*PROBLEMS TO SOLVE*
(1) Translate this sentence from the discussion of property taxes below into Spanish: "Rich grandmothers are not actually a problem we need to solve."
(2) Answer these questions using the discussion of property taxes below.
(a) About what percentage of a property's value are property taxes said to be?
(b) On which two points does the reply say it will take the first writer at their word?
(c) Besides a fixed income, what kind of expense does the reply say most older people have?
(3) Continue the discussion of property taxes below, picking up after its final line.

*DOCUMENT SEGMENT*
If she is burdened by property taxes, it's because she's living in an extraordinarily valuable house. Since property taxes are in the neighborhood of 1% of value, and real estate prices in NYC go up by several percent per year, your sainted grandmother could borrow the money to pay the property taxes, against the property, and the increase in property value would more than pay the taxes.
Rich grandmothers are not actually a problem we need to solve.
I'm sorry but this is just wrong on every level imaginable.
> If she is burdened by property taxes, it's because she's living in an extraordinarily valuable house.
Or because she's been on a fixed income for several years. Or because she has a lot of medical bills, as most older folks do. Or because any of a myriad of other reason that would cause someone with a piece of land to not be swimming in a pile of gold coins.
> Since property taxes are in the neighborhood of 1% of value, and real estate prices in NYC go up by several percent per year,
I can't speak to the real estate prices or property taxes so I'll take you at your word here.
> your sainted grandmother
I think we can all go without sarcastic ad hominems against our grandmothers. Jesus Christ.
> could borrow the money to pay the property taxes, against the property, and the increase in property value would more than pay the taxes.

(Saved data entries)
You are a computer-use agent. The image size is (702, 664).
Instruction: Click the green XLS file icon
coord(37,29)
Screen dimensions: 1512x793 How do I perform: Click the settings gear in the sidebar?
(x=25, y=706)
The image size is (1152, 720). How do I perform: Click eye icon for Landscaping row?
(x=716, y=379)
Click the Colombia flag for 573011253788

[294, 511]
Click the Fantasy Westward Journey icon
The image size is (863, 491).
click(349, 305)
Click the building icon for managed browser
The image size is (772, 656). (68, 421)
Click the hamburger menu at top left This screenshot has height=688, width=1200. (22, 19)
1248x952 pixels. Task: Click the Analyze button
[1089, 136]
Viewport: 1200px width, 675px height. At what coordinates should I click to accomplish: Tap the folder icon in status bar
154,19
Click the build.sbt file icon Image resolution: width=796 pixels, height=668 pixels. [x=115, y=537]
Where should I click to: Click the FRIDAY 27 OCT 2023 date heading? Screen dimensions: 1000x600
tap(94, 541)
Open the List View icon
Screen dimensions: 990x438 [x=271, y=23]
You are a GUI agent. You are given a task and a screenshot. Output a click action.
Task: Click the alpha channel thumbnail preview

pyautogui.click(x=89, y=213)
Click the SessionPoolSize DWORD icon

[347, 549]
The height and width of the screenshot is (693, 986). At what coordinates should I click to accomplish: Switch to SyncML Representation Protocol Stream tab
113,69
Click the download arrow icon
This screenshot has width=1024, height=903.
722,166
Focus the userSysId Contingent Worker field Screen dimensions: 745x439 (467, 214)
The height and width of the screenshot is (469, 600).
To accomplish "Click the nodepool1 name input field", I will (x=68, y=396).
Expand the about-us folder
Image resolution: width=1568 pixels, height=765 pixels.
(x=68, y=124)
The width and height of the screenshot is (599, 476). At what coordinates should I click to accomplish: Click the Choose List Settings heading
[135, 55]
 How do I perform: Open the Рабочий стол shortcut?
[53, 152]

*YOUR RESPONSES*
(1) Las abuelas ricas no son en realidad un problema que necesitemos resolver.

(2)
(a) About 1%.
(b) Real estate prices and property taxes.
(c) Medical bills.

(3)
For me, this is just the pièce de résistance of this entire convoluted argument. The idea that someone who is having trouble paying property taxes should get a loan and pay the property taxes plus interest is just laughable.
> Rich grandmothers are not actually a problem we need to solve.
You're assuming that because someone owns property in NYC that they're rich, which is clearly not the case, especially if they've been there for half a century.
> You're assuming that because someone owns property in NYC that they're rich, which is clearly not the case, especially if they've been there for half a century.
You need to read what you wrote again. "Just because someone has a very valuable financial asset, doesn't make them rich." ORLY?
Let me quote from a news story:
"These listings, along with several others at the extreme low end of the market, are well below New York City's median sales price of $635,000, according to StreetEasy.com, which excludes foreclosures from its data. They're also below the bottom 10th of the city market, which has a median sales price of $160,000."
Even if your place is worth less than 95% of NYC properties, it's still worth $160,000.
Your argument is that someone who has a giant diamond but little liquid income shouldn't have to pay taxes on the diamond.
People who are having trouble paying property taxes are RICH people. Their problems go away immediately if they sell the giant asset they are holding onto, or if they even take a loan against its value (and payable when the asset is sold, perhaps when Grandma dies).
Does your argument work for all taxes? Should I just convert all my money into a single diamond and then claim I don't have any liquid cash to pay my income taxes?
"Oh, my diamond is too big to carve up to pay the taxman! Whatever shall I do!?!?"
Not intending to be harsh, but your grandmother could use the equity established in her property, and move to somewhere where the costs of living are within her means.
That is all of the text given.